• _THE PROBLEM_: Copy the listing below word for word, from its first line through the line that contains "What do you see at coordinates (1121, 378)", with both ends included.

===== DATA PROVIDED

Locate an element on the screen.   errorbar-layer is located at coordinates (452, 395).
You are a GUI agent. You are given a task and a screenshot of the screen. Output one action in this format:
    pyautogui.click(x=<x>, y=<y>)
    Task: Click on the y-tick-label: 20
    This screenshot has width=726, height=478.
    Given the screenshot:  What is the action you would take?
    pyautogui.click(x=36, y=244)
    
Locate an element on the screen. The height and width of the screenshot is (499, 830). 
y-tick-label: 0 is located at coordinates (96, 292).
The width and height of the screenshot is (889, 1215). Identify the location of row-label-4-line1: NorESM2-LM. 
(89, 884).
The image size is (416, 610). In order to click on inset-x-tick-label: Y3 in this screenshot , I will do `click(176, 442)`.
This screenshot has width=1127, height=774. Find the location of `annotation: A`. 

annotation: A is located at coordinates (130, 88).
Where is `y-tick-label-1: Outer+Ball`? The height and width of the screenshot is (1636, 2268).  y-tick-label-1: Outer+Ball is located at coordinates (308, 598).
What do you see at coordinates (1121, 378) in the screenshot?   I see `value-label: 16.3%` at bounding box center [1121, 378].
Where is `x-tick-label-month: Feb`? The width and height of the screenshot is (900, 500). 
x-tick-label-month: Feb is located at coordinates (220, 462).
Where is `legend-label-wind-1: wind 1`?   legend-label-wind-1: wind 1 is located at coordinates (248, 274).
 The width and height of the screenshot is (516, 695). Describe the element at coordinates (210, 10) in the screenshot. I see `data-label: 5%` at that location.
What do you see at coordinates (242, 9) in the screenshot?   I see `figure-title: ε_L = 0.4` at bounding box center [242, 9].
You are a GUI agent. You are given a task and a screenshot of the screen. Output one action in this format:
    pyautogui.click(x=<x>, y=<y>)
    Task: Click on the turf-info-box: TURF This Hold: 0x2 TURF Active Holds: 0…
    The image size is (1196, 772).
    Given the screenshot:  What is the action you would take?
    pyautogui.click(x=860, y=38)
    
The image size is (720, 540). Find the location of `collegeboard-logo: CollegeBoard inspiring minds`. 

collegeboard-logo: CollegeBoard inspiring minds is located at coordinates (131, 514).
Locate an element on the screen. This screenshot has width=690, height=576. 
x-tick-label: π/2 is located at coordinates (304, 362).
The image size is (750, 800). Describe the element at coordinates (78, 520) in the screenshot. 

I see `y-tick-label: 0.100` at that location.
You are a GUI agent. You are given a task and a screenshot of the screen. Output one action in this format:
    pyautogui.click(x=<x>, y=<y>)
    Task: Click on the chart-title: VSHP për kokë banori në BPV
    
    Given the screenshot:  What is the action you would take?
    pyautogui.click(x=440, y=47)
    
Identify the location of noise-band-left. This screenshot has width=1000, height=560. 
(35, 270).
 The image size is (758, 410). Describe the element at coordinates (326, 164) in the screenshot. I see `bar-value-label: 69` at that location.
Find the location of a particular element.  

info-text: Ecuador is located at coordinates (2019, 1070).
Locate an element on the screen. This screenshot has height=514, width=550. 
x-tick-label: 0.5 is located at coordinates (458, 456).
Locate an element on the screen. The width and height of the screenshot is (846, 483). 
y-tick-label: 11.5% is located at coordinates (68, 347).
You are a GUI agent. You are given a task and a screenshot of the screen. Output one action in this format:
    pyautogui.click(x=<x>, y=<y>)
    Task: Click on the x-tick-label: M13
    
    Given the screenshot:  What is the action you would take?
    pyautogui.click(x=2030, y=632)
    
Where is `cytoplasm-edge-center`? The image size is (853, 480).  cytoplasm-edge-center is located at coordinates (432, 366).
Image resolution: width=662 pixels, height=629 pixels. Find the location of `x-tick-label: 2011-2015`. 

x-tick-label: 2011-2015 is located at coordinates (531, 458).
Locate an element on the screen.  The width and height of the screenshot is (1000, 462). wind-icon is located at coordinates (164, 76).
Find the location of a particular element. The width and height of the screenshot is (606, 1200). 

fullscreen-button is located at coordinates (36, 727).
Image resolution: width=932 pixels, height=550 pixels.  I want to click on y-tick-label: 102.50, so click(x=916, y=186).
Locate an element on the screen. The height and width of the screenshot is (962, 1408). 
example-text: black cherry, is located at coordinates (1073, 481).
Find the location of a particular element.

==========

• _SOLUTION TO THIS EXERCISE_:
Locate an element on the screen.   errorbar-layer is located at coordinates (452, 395).
You are a GUI agent. You are given a task and a screenshot of the screen. Output one action in this format:
    pyautogui.click(x=<x>, y=<y>)
    Task: Click on the y-tick-label: 20
    This screenshot has width=726, height=478.
    Given the screenshot:  What is the action you would take?
    pyautogui.click(x=36, y=244)
    
Locate an element on the screen. The height and width of the screenshot is (499, 830). 
y-tick-label: 0 is located at coordinates (96, 292).
The width and height of the screenshot is (889, 1215). Identify the location of row-label-4-line1: NorESM2-LM. 
(89, 884).
The image size is (416, 610). In order to click on inset-x-tick-label: Y3 in this screenshot , I will do `click(176, 442)`.
This screenshot has width=1127, height=774. Find the location of `annotation: A`. 

annotation: A is located at coordinates (130, 88).
Where is `y-tick-label-1: Outer+Ball`? The height and width of the screenshot is (1636, 2268).  y-tick-label-1: Outer+Ball is located at coordinates (308, 598).
What do you see at coordinates (1121, 378) in the screenshot?   I see `value-label: 16.3%` at bounding box center [1121, 378].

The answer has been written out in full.